「るろうに剣心 伝説の最期編」75点(100点満点中)
監督:大友啓史 出演:佐藤健 武井咲
有機的につながるアクションを堪能
週末だけで13億円という驚異的な興収を記録したこの完結編は、前作「るろうに剣心 京都大火編」がいまだ上映中で、同じシネコンでみられるから相乗効果でグイグイ伸びるだろう。それだけの出来栄えだし、見ごたえも大いにある。
強力な私兵軍団を築いた志々雄真実(藤原竜也)の前に、明治政府は後手後手にまわり劣勢を否めない状況であった。一方、志々雄を唯一止められると期待された緋村剣心(佐藤健)は、危ないところをかつての師匠・比古清十郎(福山雅治)に救われる。彼のもとで療養と再修業に挑む剣心だが、はたして剣術面で圧倒された瀬田宗次郎(神木隆之介)や志々雄に対し、単身反撃できる日はくるのだろうか。
前作の隠れキャラ比古清十郎が前半の見せ場を彩る。演じる福山雅治と剣心役・佐藤健のソードバトルは本作でも最高クラスの迫力を感じさせる見事なもので、あの剣心がパワーで押されまくる姿には、速度で負けた瀬田戦とはまた違ったリアリティが伝わってくる。
そんなキツい修業を経てスーパーサイヤ人になった剣心が、志々雄一派にリベンジするというのが本筋となる。
一度は負けた相手が再戦でどうした反応をするか、そんなところからも剣心の成長を感じさせるし、なにより演じる佐藤健の鬼気迫る表情など、演技面でも驚かされるほどの「差」を見せるものだから、観客は驚きの連続である。
撮影は前作と同時期だろうから演技者が成長するはずもなく、要するに2作目はスタッフもキャストも相当抑えていたということだ。

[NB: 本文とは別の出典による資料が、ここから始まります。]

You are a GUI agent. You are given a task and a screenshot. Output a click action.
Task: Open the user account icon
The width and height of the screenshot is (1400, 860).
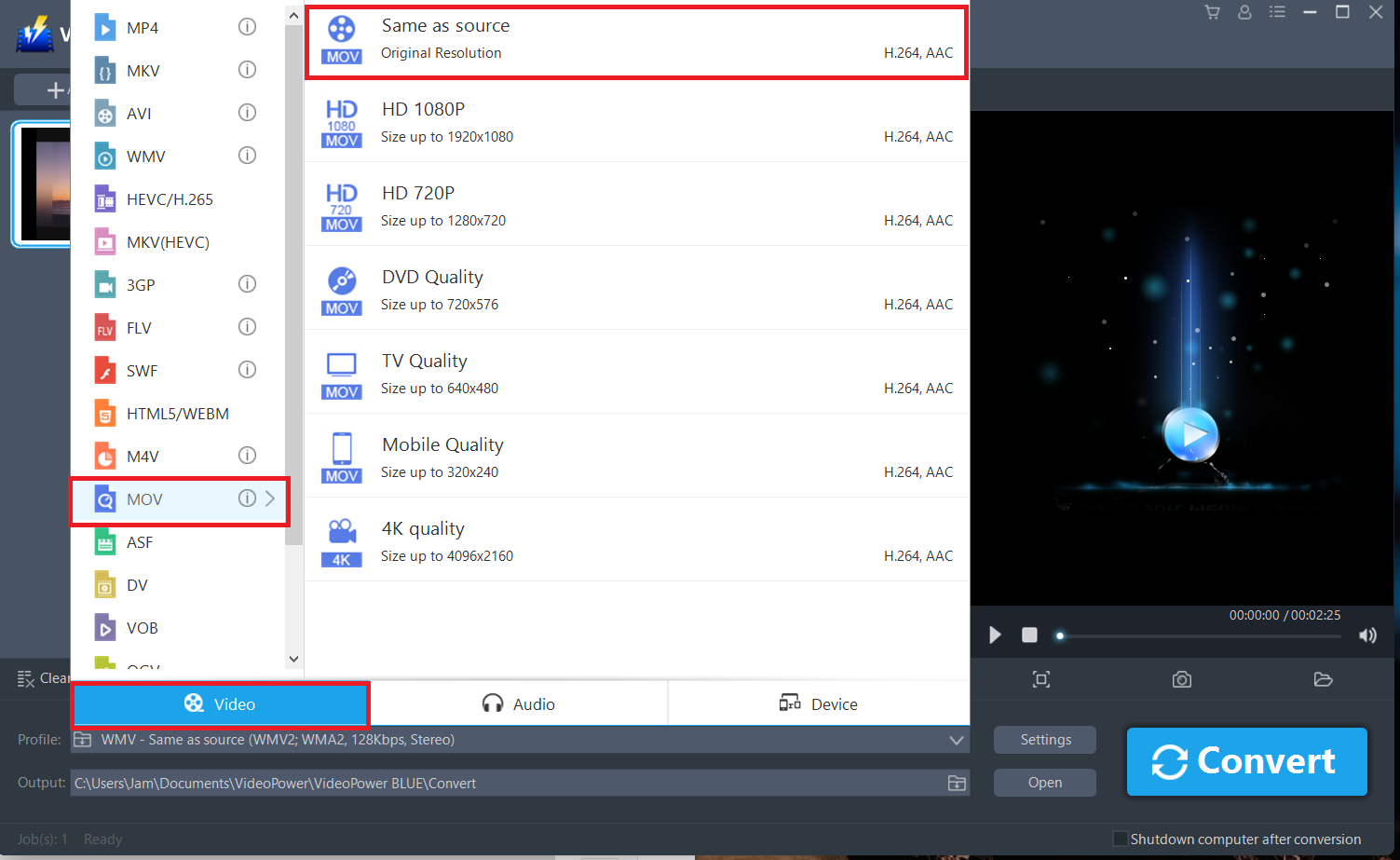pos(1244,12)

あれだけのモノを作りながら……。
この完結編はそんな彼らがいよいよ本気を爆裂させたにふさわしい仕上がりで、個々のバトルシーンがきっちりストーリーの起伏に対応し、見た目の完成度も高いからえらい盛り上がりである。
むろん3部作ながら登場人物が多いため、個別の原作エピソードは相当端折ってある。とくに志々雄一味のそれは、相楽左之助がある男と戦っている間の会話で触れてハイおしまい、ときた。これには原作リアルタイム世代の私などは思わず苦笑したが、最小限の説明がないとその後のクライマックスをアゲにくいから仕方あるまい。

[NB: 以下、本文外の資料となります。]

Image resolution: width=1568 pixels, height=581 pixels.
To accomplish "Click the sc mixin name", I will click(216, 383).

伊勢谷友介が演じて見た目はいちばん恰好いい四乃森蒼紫あたりも、時間があればもっと掘り下げたいキャラクターなのだが足りず、ほとんどかませ犬になっているのは残念。だが、これでも相当恵まれているほうだろう。彼を含め、正直、どいつもこいつも負けっぷりが悪いキャラばかりなので男が見てもあまりいいとは思わないが、メイン客層たる女の子たちは喜ぶだろう。
このほか、志々雄の計画がどう考えても成功するはずない幼稚なものだとか、神谷薫一家の子供っぽいふるまいだとか、本筋に致命的な欠陥があるものの、しょせん婦女子向けとあきらめるほかなかった原作および前作までと異なり、本作ではそこそこあらを目立たせない形にリファインしているのは評価したい。

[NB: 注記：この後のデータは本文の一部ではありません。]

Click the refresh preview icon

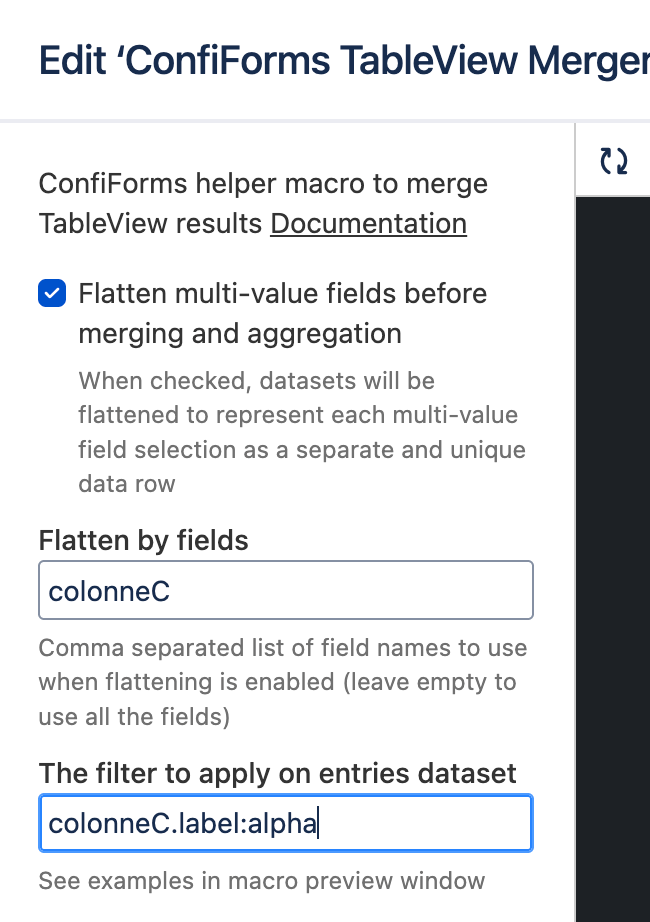point(613,161)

その最大の立役者はなんといっても藤原竜也で、この役者の存在感と説得力は本当にすごい。今回は顔が包帯で隠れているわけで、演技者としては手足をもがれているようなものだが、それでもMVPをあげるとなればこの人以外にはいない。
なにしろこれだけのオールスター作品でも群を抜くオーラを発し、くさいセリフも違和感なく発し、たるみがちな要所に出てガッチリと決める。戦闘力もあまりに高すぎて、最後の戦いではわんさと出てくる主人公側のザコっぷりに思わず笑いまで出た。悪役がいいと映画が締まる見本である。
なお原作未読者は、これが史実を取り入れたフィクションになっているからといって考証について考えはじめるとドツボにはまるので注意したほうがいい。ハンサム揃いの豪傑たちが繰り出す浮遊感あるハイスピードアクションと、ワイン2本くらいあけなければ到底言えないような恰好いい言い回しのセリフ、それだけ味わえれば十分であると割り切るべきである。